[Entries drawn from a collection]
○ ○ ○ ○ ○

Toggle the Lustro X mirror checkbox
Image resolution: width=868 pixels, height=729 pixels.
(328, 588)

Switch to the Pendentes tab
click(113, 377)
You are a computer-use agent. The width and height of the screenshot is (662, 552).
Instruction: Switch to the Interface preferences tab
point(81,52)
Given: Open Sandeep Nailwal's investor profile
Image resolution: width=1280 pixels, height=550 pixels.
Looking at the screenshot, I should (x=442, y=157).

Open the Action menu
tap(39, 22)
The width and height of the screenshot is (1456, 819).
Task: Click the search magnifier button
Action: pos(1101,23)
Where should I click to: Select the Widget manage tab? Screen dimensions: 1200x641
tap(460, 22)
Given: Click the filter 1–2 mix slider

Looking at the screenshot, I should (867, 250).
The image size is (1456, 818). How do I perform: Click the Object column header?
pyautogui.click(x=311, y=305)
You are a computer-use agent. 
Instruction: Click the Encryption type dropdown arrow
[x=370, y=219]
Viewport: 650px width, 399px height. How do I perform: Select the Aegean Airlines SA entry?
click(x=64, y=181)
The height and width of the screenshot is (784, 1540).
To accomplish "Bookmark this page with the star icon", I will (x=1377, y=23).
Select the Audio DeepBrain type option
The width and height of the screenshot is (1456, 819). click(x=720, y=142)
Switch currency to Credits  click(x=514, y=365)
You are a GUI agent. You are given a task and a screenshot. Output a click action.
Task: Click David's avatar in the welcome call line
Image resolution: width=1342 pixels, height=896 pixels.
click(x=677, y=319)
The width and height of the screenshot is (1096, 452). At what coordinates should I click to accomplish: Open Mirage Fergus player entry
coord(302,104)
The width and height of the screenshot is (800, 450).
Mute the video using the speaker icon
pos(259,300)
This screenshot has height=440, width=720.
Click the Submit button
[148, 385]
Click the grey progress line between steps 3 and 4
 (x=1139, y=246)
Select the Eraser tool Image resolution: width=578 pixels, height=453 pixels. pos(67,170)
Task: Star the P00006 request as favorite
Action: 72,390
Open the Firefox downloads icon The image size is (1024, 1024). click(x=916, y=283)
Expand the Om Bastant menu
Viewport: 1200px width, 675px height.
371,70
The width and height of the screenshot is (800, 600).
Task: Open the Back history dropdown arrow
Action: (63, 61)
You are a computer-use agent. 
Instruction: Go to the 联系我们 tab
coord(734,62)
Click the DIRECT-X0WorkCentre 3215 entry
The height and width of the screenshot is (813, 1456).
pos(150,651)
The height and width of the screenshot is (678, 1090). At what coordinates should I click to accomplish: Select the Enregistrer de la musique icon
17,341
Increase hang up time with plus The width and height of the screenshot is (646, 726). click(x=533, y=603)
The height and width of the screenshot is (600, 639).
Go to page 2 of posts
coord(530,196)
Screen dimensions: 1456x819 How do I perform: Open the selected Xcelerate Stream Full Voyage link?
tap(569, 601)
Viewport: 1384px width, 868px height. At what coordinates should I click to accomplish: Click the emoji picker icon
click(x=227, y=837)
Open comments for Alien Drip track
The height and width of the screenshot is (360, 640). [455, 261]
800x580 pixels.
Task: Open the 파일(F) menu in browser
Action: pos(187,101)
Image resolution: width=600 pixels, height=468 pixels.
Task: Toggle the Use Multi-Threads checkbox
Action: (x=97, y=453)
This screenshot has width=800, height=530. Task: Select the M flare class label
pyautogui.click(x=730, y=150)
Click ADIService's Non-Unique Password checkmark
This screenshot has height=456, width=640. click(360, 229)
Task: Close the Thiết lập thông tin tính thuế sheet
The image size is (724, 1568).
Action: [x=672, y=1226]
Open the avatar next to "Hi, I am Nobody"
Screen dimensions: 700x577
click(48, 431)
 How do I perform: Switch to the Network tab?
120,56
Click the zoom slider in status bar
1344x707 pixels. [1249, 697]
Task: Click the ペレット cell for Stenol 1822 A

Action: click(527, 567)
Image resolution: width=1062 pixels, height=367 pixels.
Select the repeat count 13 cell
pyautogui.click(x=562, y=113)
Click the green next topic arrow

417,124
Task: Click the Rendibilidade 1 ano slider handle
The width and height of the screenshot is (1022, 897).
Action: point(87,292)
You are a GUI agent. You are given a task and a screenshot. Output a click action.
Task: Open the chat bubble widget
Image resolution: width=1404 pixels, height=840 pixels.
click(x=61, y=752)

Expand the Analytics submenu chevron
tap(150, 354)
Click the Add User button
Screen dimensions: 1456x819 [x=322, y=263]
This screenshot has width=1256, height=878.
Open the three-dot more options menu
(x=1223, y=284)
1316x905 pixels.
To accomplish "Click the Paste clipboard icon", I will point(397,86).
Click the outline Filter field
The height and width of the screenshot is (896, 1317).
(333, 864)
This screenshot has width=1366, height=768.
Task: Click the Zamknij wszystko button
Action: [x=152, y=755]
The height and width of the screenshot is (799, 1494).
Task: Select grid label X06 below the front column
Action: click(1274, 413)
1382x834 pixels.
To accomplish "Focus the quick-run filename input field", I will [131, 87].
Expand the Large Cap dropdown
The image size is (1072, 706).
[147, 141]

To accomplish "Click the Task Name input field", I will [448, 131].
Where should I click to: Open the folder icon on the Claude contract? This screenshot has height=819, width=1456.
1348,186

○ ○ ○ ○ ○

§ TASK TO CARRY OUT
Rewrite the material above, replacing "Lustro X" with "Lustro Z" and leaving everything else unchanged.

§ FULL ANSWER
Toggle the Lustro Z mirror checkbox
Image resolution: width=868 pixels, height=729 pixels.
(328, 588)

Switch to the Pendentes tab
click(113, 377)
You are a computer-use agent. The width and height of the screenshot is (662, 552).
Instruction: Switch to the Interface preferences tab
point(81,52)
Given: Open Sandeep Nailwal's investor profile
Image resolution: width=1280 pixels, height=550 pixels.
Looking at the screenshot, I should (x=442, y=157).

Open the Action menu
tap(39, 22)
The width and height of the screenshot is (1456, 819).
Task: Click the search magnifier button
Action: pos(1101,23)
Where should I click to: Select the Widget manage tab? Screen dimensions: 1200x641
tap(460, 22)
Given: Click the filter 1–2 mix slider

Looking at the screenshot, I should (867, 250).
The image size is (1456, 818). How do I perform: Click the Object column header?
pyautogui.click(x=311, y=305)
You are a computer-use agent. 
Instruction: Click the Encryption type dropdown arrow
[x=370, y=219]
Viewport: 650px width, 399px height. How do I perform: Select the Aegean Airlines SA entry?
click(x=64, y=181)
The height and width of the screenshot is (784, 1540).
To accomplish "Bookmark this page with the star icon", I will (x=1377, y=23).
Select the Audio DeepBrain type option
The width and height of the screenshot is (1456, 819). click(x=720, y=142)
Switch currency to Credits  click(x=514, y=365)
You are a GUI agent. You are given a task and a screenshot. Output a click action.
Task: Click David's avatar in the welcome call line
Image resolution: width=1342 pixels, height=896 pixels.
click(x=677, y=319)
The width and height of the screenshot is (1096, 452). At what coordinates should I click to accomplish: Open Mirage Fergus player entry
coord(302,104)
The width and height of the screenshot is (800, 450).
Mute the video using the speaker icon
pos(259,300)
This screenshot has height=440, width=720.
Click the Submit button
[148, 385]
Click the grey progress line between steps 3 and 4
 (x=1139, y=246)
Select the Eraser tool Image resolution: width=578 pixels, height=453 pixels. pos(67,170)
Task: Star the P00006 request as favorite
Action: 72,390
Open the Firefox downloads icon The image size is (1024, 1024). click(x=916, y=283)
Expand the Om Bastant menu
Viewport: 1200px width, 675px height.
371,70
The width and height of the screenshot is (800, 600).
Task: Open the Back history dropdown arrow
Action: (63, 61)
You are a computer-use agent. 
Instruction: Go to the 联系我们 tab
coord(734,62)
Click the DIRECT-X0WorkCentre 3215 entry
The height and width of the screenshot is (813, 1456).
pos(150,651)
The height and width of the screenshot is (678, 1090). At what coordinates should I click to accomplish: Select the Enregistrer de la musique icon
17,341
Increase hang up time with plus The width and height of the screenshot is (646, 726). click(x=533, y=603)
The height and width of the screenshot is (600, 639).
Go to page 2 of posts
coord(530,196)
Screen dimensions: 1456x819 How do I perform: Open the selected Xcelerate Stream Full Voyage link?
tap(569, 601)
Viewport: 1384px width, 868px height. At what coordinates should I click to accomplish: Click the emoji picker icon
click(x=227, y=837)
Open comments for Alien Drip track
The height and width of the screenshot is (360, 640). [455, 261]
800x580 pixels.
Task: Open the 파일(F) menu in browser
Action: pos(187,101)
Image resolution: width=600 pixels, height=468 pixels.
Task: Toggle the Use Multi-Threads checkbox
Action: (x=97, y=453)
This screenshot has width=800, height=530. Task: Select the M flare class label
pyautogui.click(x=730, y=150)
Click ADIService's Non-Unique Password checkmark
This screenshot has height=456, width=640. click(360, 229)
Task: Close the Thiết lập thông tin tính thuế sheet
The image size is (724, 1568).
Action: [x=672, y=1226]
Open the avatar next to "Hi, I am Nobody"
Screen dimensions: 700x577
click(48, 431)
 How do I perform: Switch to the Network tab?
120,56
Click the zoom slider in status bar
1344x707 pixels. [1249, 697]
Task: Click the ペレット cell for Stenol 1822 A

Action: click(527, 567)
Image resolution: width=1062 pixels, height=367 pixels.
Select the repeat count 13 cell
pyautogui.click(x=562, y=113)
Click the green next topic arrow

417,124
Task: Click the Rendibilidade 1 ano slider handle
The width and height of the screenshot is (1022, 897).
Action: point(87,292)
You are a GUI agent. You are given a task and a screenshot. Output a click action.
Task: Open the chat bubble widget
Image resolution: width=1404 pixels, height=840 pixels.
click(x=61, y=752)

Expand the Analytics submenu chevron
tap(150, 354)
Click the Add User button
Screen dimensions: 1456x819 [x=322, y=263]
This screenshot has width=1256, height=878.
Open the three-dot more options menu
(x=1223, y=284)
1316x905 pixels.
To accomplish "Click the Paste clipboard icon", I will point(397,86).
Click the outline Filter field
The height and width of the screenshot is (896, 1317).
(333, 864)
This screenshot has width=1366, height=768.
Task: Click the Zamknij wszystko button
Action: [x=152, y=755]
The height and width of the screenshot is (799, 1494).
Task: Select grid label X06 below the front column
Action: click(1274, 413)
1382x834 pixels.
To accomplish "Focus the quick-run filename input field", I will [131, 87].
Expand the Large Cap dropdown
The image size is (1072, 706).
[147, 141]

To accomplish "Click the Task Name input field", I will [448, 131].
Where should I click to: Open the folder icon on the Claude contract? This screenshot has height=819, width=1456.
1348,186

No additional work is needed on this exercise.